Familiarisation programme for independent directors:

The details of the familiarisation programme for independent directors are given in the corporate governance report, which forms an integral part of this annual report.

Risk management:

The Company had, prior to the commencement of the CIRP, put in place a risk management policy, for monitoring, mitigating, reporting and effectively managing the risks that are envisaged on the conduct of business wherein all material risks faced by the Company are identified and assessed.

Vigil Mechanism / Whistleblower policy:

The Company had, prior to the commencement of the CIRP process, put in place a vigil mechanism/ whistleblower policy. The details of the policy as well as establishment of vigil mechanism are provided in the corporate governance report and are also available on the website of the Company.

Corporate social responsibility:

The Company had, prior to the commencement of the CIRP, put in place a corporate social responsibility (“CSR”) policy and it is also available on the website of the Company. The terms of reference of the CSR committee are detailed in the corporate governance report. Pursuant to Section 135 of the Act and rules and regulations made there under, it is required to spend two percent of the average net profit of the Company for three immediately preceding financial years. As the average net profit of the Company during previous three financial years was negative, the Company was not required to spend any amount for the CSR purpose during the year under review.
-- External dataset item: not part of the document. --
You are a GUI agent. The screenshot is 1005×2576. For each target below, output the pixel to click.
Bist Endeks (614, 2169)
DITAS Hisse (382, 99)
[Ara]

Accordingly, the annual report on CSR activities as required under the Companies (Corporate Social Responsibility Policy) Rules, 2014, as amended, is not applicable to the Company.

Subsidiaries, joint ventures or associate companies:

As per the resolution plan approved by the Honble NCLT vide its order dated April 25, 2022, the Company did not have subsidiary companies.

Adequacy of internal financial control system with reference to financial statement:

During the CIRP period, interim resolution professional/ resolution professional was entrusted with the management of the affairs of the Company. The directors of the Reconstituted Board were entrusted with the management of the affairs of the Company from January 05, 2023. The Reconstituted Board reviewed the internal control system of the Company and has initiated steps to implement the robust internal control framework including standard operating procedures. The Reconstituted Board are of the opinion that based on the knowledge/ information gained by them about affairs of the Company in a limited period of time from records of the Company, the Company has effective internal financial control systems reference to financial statement.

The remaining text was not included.